Task goal: Count the lines below that include the word "scrollbar" and write that number alone.

Information supplied:

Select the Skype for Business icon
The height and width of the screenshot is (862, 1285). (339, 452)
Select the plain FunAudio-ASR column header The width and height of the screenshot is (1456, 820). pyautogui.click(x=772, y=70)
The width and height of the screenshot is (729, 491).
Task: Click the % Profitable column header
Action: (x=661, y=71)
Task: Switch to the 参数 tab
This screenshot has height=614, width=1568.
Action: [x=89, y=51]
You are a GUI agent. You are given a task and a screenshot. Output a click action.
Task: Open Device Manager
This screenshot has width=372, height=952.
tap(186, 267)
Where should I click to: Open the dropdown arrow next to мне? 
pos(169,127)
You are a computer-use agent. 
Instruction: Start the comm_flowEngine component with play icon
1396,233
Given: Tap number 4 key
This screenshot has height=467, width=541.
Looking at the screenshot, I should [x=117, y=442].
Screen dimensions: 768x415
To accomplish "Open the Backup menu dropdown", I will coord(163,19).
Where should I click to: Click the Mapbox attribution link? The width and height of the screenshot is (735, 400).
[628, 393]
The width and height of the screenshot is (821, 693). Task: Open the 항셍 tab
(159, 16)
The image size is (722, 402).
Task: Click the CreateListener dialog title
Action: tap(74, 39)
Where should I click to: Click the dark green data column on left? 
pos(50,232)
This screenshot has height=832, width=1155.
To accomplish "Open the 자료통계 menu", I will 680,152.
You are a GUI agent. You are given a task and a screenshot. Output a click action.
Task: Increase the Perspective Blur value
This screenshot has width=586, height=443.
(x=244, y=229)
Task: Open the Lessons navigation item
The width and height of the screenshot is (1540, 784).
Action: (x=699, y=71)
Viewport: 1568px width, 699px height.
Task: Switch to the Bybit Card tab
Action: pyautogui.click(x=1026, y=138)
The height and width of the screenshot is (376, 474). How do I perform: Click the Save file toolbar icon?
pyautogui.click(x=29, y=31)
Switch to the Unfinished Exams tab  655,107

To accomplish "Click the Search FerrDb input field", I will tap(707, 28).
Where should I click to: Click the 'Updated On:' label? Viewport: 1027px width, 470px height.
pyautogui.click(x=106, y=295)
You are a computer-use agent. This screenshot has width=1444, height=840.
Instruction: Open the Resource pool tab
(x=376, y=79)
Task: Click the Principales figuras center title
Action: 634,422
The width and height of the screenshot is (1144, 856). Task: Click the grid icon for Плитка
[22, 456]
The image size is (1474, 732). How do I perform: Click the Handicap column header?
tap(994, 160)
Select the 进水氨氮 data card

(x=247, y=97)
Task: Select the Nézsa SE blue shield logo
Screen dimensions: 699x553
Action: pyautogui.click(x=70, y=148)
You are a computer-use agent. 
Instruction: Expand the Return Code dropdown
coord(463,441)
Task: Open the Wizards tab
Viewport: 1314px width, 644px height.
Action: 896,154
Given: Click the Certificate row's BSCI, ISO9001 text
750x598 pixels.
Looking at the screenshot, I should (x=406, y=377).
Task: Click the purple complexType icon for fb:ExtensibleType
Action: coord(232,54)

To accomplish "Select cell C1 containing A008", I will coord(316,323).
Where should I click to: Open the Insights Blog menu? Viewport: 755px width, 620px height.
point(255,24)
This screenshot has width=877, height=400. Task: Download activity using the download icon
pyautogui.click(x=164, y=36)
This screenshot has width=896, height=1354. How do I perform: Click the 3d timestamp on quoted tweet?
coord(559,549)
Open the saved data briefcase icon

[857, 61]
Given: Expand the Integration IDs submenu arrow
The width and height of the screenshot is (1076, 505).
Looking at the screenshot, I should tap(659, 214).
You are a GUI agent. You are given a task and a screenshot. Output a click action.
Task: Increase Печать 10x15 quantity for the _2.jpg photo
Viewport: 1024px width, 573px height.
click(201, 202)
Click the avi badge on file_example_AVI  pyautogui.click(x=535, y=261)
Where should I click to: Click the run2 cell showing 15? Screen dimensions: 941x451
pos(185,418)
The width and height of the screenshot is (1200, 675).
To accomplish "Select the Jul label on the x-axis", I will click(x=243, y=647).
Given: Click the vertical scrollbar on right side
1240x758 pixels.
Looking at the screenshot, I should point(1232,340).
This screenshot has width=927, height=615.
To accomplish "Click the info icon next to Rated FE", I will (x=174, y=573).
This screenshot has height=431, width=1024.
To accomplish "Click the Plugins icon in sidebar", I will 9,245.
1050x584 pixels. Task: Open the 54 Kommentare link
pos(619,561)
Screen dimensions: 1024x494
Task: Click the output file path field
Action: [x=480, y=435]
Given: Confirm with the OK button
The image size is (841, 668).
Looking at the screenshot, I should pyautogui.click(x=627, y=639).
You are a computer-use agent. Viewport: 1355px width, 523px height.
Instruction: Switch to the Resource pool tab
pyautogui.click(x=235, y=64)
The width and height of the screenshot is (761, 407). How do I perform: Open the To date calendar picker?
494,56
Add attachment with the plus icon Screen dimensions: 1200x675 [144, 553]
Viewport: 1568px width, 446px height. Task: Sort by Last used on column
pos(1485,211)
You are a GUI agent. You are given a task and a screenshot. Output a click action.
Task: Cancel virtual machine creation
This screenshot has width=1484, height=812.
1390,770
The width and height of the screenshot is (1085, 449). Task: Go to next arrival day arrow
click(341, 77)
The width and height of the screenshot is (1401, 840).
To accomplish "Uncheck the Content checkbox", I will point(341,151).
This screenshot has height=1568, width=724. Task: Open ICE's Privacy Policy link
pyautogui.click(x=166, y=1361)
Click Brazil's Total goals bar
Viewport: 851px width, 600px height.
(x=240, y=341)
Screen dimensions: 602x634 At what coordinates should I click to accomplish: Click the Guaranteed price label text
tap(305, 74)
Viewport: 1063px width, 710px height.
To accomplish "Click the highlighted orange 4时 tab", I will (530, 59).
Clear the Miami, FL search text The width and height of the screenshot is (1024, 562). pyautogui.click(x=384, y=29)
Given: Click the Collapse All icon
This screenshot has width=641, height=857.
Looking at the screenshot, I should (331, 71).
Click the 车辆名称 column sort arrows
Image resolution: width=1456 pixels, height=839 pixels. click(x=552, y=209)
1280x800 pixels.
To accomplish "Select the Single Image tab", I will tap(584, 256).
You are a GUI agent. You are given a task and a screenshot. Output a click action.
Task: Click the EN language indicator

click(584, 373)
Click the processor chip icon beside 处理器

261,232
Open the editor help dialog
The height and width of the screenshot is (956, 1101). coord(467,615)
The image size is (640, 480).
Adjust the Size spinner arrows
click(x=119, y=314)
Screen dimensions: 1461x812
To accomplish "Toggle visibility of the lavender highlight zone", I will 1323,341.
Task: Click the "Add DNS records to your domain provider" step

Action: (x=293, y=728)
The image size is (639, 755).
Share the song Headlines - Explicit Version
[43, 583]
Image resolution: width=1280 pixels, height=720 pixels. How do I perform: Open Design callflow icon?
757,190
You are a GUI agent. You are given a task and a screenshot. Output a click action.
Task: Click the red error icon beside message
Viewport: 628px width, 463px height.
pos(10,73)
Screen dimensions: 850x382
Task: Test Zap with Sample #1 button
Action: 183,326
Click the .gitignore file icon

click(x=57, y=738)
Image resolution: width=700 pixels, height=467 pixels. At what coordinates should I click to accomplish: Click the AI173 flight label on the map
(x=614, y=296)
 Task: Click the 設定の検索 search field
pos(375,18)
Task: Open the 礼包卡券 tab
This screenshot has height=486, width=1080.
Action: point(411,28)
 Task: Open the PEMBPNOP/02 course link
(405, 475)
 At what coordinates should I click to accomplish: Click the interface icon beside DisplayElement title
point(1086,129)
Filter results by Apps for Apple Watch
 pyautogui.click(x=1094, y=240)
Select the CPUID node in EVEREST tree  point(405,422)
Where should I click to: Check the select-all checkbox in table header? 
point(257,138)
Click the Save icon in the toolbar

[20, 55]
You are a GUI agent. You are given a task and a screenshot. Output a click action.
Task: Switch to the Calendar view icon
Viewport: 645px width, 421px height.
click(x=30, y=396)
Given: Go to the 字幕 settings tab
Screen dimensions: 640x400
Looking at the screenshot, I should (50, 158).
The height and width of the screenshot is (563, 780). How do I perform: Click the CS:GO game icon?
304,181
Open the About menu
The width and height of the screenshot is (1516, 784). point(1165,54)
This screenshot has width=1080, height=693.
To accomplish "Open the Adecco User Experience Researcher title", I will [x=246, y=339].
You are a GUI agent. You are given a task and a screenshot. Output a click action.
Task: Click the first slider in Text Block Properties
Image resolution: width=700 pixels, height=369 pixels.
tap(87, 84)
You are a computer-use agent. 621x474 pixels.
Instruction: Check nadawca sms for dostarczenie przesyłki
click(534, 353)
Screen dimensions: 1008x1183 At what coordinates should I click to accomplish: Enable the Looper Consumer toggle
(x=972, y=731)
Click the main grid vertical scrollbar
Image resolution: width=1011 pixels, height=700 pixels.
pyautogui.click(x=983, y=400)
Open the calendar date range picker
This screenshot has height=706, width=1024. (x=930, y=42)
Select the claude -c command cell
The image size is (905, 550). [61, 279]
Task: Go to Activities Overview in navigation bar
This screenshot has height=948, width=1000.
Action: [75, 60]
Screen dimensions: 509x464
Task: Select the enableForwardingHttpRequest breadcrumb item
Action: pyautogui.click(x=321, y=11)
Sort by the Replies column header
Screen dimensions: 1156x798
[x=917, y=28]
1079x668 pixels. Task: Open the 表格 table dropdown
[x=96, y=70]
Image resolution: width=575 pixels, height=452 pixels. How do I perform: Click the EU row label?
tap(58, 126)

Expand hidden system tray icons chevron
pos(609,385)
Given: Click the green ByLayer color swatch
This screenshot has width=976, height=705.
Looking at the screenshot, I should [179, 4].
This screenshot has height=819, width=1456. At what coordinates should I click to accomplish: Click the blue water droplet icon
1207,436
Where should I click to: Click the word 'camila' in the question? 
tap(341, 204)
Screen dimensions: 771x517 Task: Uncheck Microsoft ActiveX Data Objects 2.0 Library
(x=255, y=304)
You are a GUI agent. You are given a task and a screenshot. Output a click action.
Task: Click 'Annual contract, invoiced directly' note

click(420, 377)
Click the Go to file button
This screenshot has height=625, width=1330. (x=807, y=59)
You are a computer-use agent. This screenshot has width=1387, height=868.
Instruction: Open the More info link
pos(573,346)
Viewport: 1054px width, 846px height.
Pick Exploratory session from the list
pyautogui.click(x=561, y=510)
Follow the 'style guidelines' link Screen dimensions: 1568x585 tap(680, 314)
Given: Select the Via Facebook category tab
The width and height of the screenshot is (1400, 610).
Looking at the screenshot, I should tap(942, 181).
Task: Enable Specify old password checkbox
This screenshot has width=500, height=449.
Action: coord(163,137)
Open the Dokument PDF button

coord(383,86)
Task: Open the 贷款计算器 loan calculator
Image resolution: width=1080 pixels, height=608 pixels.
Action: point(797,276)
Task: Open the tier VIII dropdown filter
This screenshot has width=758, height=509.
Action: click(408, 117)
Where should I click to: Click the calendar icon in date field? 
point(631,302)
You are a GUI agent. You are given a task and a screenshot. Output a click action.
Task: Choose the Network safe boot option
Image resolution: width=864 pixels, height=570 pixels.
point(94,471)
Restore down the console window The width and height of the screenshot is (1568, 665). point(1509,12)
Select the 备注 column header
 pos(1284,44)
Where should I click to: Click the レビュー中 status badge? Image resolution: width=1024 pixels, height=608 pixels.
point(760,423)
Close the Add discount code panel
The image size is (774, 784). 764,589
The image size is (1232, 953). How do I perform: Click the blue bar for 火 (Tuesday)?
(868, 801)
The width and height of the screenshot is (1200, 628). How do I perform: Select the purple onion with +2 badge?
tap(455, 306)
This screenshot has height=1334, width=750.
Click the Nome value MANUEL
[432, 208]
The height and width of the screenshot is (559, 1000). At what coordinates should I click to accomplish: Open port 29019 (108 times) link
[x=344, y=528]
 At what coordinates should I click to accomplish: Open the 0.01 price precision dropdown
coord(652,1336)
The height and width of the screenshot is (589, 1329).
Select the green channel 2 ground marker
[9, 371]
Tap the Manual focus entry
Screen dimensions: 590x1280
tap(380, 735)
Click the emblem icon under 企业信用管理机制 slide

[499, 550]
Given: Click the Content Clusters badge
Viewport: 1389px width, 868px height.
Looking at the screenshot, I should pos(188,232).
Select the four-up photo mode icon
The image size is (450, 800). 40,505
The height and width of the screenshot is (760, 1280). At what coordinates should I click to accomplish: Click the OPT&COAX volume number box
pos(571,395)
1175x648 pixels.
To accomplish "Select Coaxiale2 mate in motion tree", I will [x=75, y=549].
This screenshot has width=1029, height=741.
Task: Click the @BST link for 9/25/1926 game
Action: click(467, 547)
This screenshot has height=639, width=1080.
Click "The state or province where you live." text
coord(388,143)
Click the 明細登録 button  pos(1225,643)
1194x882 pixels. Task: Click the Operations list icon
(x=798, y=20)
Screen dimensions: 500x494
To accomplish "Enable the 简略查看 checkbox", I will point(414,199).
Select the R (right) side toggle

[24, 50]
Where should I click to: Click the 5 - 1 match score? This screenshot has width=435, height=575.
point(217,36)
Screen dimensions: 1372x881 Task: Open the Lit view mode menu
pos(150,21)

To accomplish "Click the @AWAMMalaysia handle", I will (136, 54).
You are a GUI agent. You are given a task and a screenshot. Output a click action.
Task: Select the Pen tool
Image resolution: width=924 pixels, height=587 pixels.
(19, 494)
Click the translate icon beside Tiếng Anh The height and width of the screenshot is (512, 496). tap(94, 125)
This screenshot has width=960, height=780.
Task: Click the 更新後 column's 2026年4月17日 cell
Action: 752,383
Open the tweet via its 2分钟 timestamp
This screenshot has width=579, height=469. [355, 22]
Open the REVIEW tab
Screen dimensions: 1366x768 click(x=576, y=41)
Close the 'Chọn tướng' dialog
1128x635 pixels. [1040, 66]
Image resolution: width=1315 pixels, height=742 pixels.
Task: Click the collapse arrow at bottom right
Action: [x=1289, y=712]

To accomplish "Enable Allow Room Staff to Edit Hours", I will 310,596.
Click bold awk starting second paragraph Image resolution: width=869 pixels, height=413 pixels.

Response to the exercise: 2